Take the data below and extract the lines from the one with "The image size is (1024, 568)." to the one with "Click the yellow", inclusive, exactly as written.

.....

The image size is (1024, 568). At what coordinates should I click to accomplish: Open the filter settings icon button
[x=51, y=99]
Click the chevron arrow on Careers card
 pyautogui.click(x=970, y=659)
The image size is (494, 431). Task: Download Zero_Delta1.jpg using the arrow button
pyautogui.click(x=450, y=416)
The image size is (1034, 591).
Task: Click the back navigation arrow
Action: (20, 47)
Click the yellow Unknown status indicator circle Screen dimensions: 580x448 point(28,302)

.....

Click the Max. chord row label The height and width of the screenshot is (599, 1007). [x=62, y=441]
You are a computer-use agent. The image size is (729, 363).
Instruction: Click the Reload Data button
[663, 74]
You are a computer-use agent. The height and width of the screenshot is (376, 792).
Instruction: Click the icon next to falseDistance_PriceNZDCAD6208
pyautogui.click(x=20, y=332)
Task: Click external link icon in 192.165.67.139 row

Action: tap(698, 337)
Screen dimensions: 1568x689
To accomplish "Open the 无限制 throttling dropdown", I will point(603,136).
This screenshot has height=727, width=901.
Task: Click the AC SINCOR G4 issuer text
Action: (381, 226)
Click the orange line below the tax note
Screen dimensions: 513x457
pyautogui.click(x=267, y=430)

.....

■ Output of the task:
The image size is (1024, 568). At what coordinates should I click to accomplish: Open the filter settings icon button
[x=51, y=99]
Click the chevron arrow on Careers card
 pyautogui.click(x=970, y=659)
The image size is (494, 431). Task: Download Zero_Delta1.jpg using the arrow button
pyautogui.click(x=450, y=416)
The image size is (1034, 591).
Task: Click the back navigation arrow
Action: (20, 47)
Click the yellow Unknown status indicator circle Screen dimensions: 580x448 point(28,302)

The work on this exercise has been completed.